PRIOR to 2007, systematic or quantitative trading were all the rage, especially on Wall Street.
Back then, quantitative equity managers enjoyed a strong performance which provided significant assets.
The long, almost uninterrupted, record of positive returns attracted interest from institutional investors who wanted to diversify from underperforming fund managers.
Furthermore, multi-strategy hedge funds saw quantitative equity market neutral strategies as a complement to their broader portfolios.
The continued performance attracted large inflows, which was soon combined with increasingly high levels of leverage within systematic strategies.
This left the quantitative equity landscape financially fragile, and thus not surprisingly, the famous “Quant Quake” of August 2007 occurred.
Quant funds lost billion of dollars as highly-correlated trading algorithms inexplicably dumped stocks leading to the 2009 financial crisis.
Systematic trading still exists, but its popularity is vastly different from a decade ago.
What is systematic trading and what is used for?
It is a method of trading using automated computer systems and frameworks, which streamlines processes and reduces the likelihood that a trade may be missed due to a human error.
It is primarily used to make investment and trading decisions in a methodical way, allowing investors to set trade goals and risk controls.
It is mainly based on technical analysis of market data. It includes both algorithmic trading and passive index tracking.
Typically, systematic trading supplements a trader’s usual trading habits, as it guides a trader in their entry, stop loss, and profit taking which are based on their trading criteria.

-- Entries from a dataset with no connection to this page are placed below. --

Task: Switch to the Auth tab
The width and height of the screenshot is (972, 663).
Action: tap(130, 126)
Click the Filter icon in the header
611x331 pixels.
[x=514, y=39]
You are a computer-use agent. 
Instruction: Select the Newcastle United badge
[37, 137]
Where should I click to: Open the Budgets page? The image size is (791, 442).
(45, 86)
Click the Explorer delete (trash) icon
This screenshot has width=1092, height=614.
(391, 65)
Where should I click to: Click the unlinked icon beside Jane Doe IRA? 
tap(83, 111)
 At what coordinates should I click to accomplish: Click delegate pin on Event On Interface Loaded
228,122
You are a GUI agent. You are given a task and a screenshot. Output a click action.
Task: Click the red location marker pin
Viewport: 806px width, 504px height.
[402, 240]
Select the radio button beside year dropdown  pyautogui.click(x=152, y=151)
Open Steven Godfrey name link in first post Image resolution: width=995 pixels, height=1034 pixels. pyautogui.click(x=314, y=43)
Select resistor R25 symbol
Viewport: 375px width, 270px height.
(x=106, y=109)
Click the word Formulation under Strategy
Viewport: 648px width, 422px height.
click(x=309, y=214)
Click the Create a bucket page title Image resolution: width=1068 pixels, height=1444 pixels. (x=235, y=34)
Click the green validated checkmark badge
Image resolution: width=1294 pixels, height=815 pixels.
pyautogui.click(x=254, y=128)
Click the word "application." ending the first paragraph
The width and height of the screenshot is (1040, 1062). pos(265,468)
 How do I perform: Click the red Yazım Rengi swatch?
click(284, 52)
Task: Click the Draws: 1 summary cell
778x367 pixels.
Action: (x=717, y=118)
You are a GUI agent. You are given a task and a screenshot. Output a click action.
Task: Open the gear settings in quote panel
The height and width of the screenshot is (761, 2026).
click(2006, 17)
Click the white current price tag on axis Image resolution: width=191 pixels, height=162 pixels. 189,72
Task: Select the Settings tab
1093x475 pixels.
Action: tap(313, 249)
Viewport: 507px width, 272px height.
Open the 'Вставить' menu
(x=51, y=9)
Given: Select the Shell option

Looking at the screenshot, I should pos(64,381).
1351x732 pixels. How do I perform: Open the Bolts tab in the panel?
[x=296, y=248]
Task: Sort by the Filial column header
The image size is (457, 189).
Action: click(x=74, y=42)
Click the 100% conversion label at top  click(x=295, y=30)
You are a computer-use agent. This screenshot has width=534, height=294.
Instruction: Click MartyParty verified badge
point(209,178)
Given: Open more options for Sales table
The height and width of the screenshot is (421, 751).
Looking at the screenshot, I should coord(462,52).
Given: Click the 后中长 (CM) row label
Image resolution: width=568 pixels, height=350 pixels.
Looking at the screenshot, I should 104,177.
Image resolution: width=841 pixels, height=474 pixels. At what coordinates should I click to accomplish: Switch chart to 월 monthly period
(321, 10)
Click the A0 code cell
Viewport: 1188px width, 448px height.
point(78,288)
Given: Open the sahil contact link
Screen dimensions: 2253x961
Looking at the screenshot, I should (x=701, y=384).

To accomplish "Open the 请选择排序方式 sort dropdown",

By following the criteria, it would provide a consistent performance and better emotional control.
StarBizWeek speaks to Kenanga Investment Bank Bhd head, quant and artifical intelligence trading solutions Chan Ken Yew, and his assistant vice-president Adrian Ng, to get a better understanding of how systematic trading works. Below are excerpts of the interview:
Quant funds aren’t known to create big returns compared with value investing. What are your thoughts on this?
Chan: It depends on which type of quant funds, as value investing can be done in a quantitative manner. We believe that regardless of value investing or price action trading, as long it can be quantified it can be classified as a quantitative fund.
How would you advise an investor now?
Chan: We believe that investors must first access their risk appetite and targeted return before starting their journey in investments or trading.
There is consistency in systematic trading. The approach in adopting systematic trading provides the investor or trader a set of methods in approaching their investments or trades be it long-term or short-term, without emotions.
The elimination of emotions in investments and trade is key to help an investor or trader to make rational decisions, as emotions like fear and greed most often drive investors to make irrational decisions.
What are the flexibility and potential goals; both short-term and long-term for systematic trading?
Ng: The possibilities are endless as one can design their short-term and long-term systematic trading strategies to their own preference.
Most importantly, one must design trading strategies based on their risk appetite and goals.
We believe that with systematic trading, there are opportunities to still achieve certain targeted returns regardless of market situation.
When putting your money to work, it depends on the design of the strategy. It could be based on fundamental data or technical data, be it revenue, earnings growth, low price earnings, or just price and volume.
However, we must note that it is critical to have a clear objective and goals in designing our trading system and risk appetite.
How can traders leverage on systematic trading to supplement their usual trading habits?
Despite relatively low return, what can traders expect in the long run?Ng: We believe that by adopting the approach of systematic trading, anyone can be a trader as it is highly-scalable, as it allows users to execute their trading strategies without much thought.
However, we note that in systematic trading, backtesting and proof of concept is critical and is a must before users begin trading systematically. Trading systematically without any backtesting or proof of concept can be disastrous as one might be trading on a strategy that was never profitable.
With the social distancing and change in the way people meet and communicate, what are some of the effective platforms used to communicate trading updates with traders and potential traders?
Ng: For us, prior to the movement control order (MCO), we were sharing our trading ideas through our Kenanga Trade to Win telegram channel where it encompasses technical, fundamental and systematic trading ideas.
After the MCO was implemented, we believed that it was a good opportunity to introduce short-term systematic trading (day-trading in a systematically way).
Thus, we would share with our followers in telegram on, for example, five stocks that we are looking for trading opportunities before the market opens.
As the market goes live, we would monitor for entry levels for the stocks.
If prices trigger any of our entry levels on these stocks, our followers will receive an updated message.
We follow up on our calls with reminders should the prices begin closing into our target or stop-loss levels, prompting followers that there are profits that are realisable or losses that should be stopped.
Since we started our short-term systematic trading calls on March 30 until May 20, we have made 116 trading calls.